Dans ce cadre, l’équipe se concentre sur plusieurs aspects de la maturation des ARN. Dans le cas de la biogénèse des ribosomes, elle aborde les mécanismes de clivage des précurseurs des ARN ribosomiques (pré-ARNr) (Axe 1), ainsi que l’activité des systèmes enzymatiques catalysant les modifications des bases et des riboses dans les ARN. Elle étudie également les régulations du mécanisme d’épissage impliqué dans l’élimination des introns des pré-ARN messagers (Axe 2).

L’équipe s’investit dans une problématique liée, à savoir les mécanismes complexes de biogénèse chez les eucaryotes des RNP impliquées dans plusieurs fonctions cellulaires essentielles (Axe 1): à savoir les particules snoRNP impliquées dans la biogénèse des ribosomes, les snRNP impliquées dans l’épissage, la télomérase importante pour la stabilité des chromosomes, les miRNP acteurs de la régulation de l’expression des gènes eucaryotes, et la particule SRP intervenant dans la sécrétion des protéines.

Dans plusieurs de ces études, l’équipe cherche à comprendre et préciser les bases moléculaires de dérégulations qui conduisent à des pathologies humaines telles que l’amyotrophie spinal (SMA) et les pathologies liées à une activité modifiée de la télomérase (Axe 1) ; la Dystrophie myotonique (DM) et la progeria (Axe 2).

Plus récemment, l’équipe a débuté des travaux visant à étudier le lien possible entre l’expression des ARN non codants, en particulier les microARN, et l’adaptation des cellules eucaryotes à divers stress cellulaires, ainsi que dans les pathologies articulaires (Axe 2). Elle s’intéresse également au rôle joué par les longs ARN non codants dans les mécanismes épigénétiques (Axe 2).
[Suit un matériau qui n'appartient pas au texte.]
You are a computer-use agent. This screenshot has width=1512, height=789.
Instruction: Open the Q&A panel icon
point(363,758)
Enfin l’équipe développe des techniques basées sur les approches à haut débit, dédiées à la production et la purification des ARN, l'analyse de leur structure 2D et leurs modifications post-transcriptionnelles (Axe 3). L'objectif est de fournir de nouveaux outils d’investigation pour l’avancement des travaux des autres axes.
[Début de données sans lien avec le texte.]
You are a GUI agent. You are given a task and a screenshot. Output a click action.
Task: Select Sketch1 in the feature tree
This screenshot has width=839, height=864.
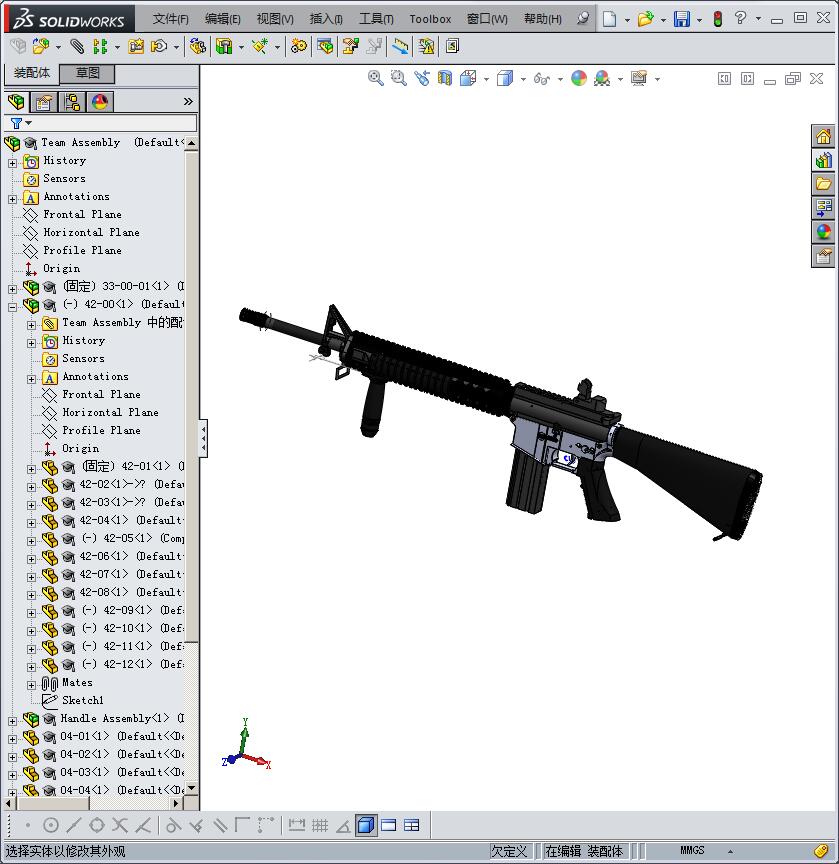point(83,700)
L’équipe développe des collaborations avec des équipes nancéiennes des unités constitutives de la FR3209 (Bioingénierie Moléculaire, Cellulaire et Tissulaire [BMCT]), plusieurs équipes françaises dans le cadre de contrats nationaux (ANR, AFM, FRM), mais aussi avec des équipes étrangères (Max Planck Institute) dans le cadre d’un Laboratoire Européen Associé.